* _Supplied data_:
________________
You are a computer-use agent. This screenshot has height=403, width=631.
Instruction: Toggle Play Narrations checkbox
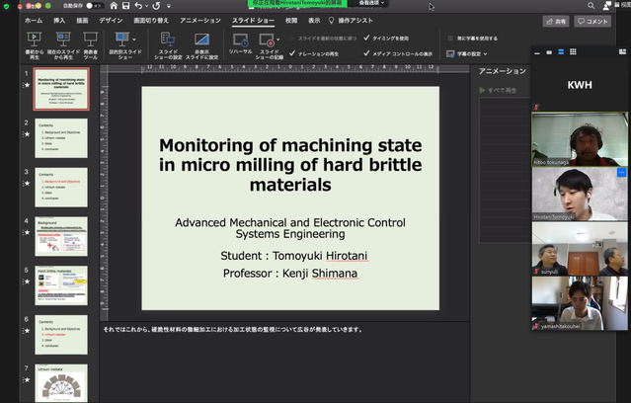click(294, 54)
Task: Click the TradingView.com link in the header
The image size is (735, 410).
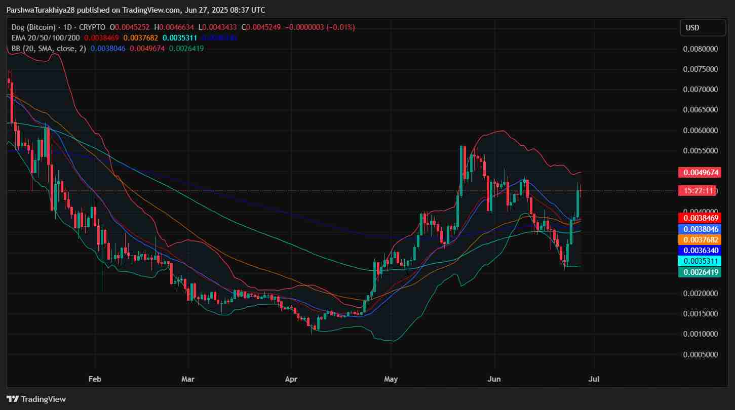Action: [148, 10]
________________
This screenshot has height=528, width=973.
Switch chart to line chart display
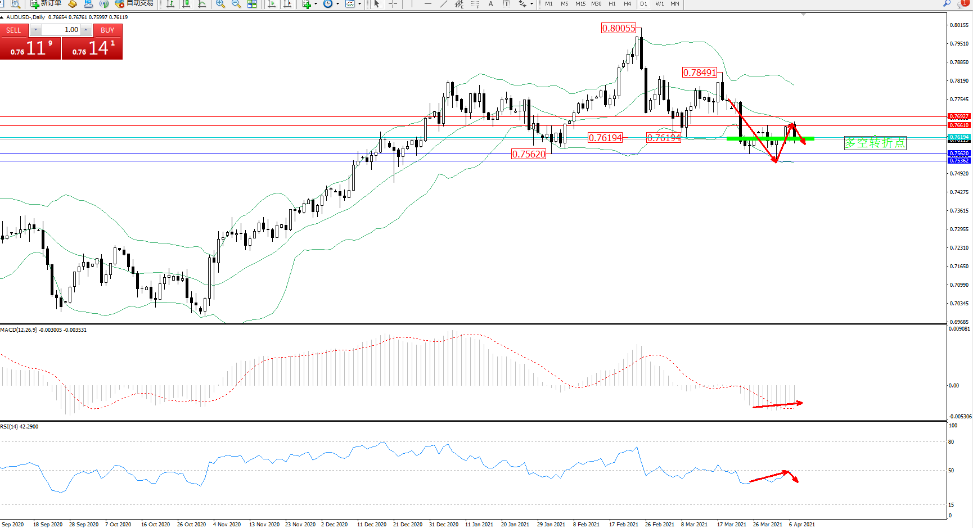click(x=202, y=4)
________________
* _What is needed_:
Rewrite the records between the lines holding "You are a computer-use" and "Action: [148, 10]", inclusive, keeping the requests, and shift every coordinate in the answers by adding 93. Leave the pictures out.

* _Correct output_:
You are a computer-use agent. This screenshot has height=403, width=631.
Instruction: Toggle Play Narrations checkbox
click(387, 147)
Task: Click the TradingView.com link in the header
The image size is (735, 410).
Action: [241, 103]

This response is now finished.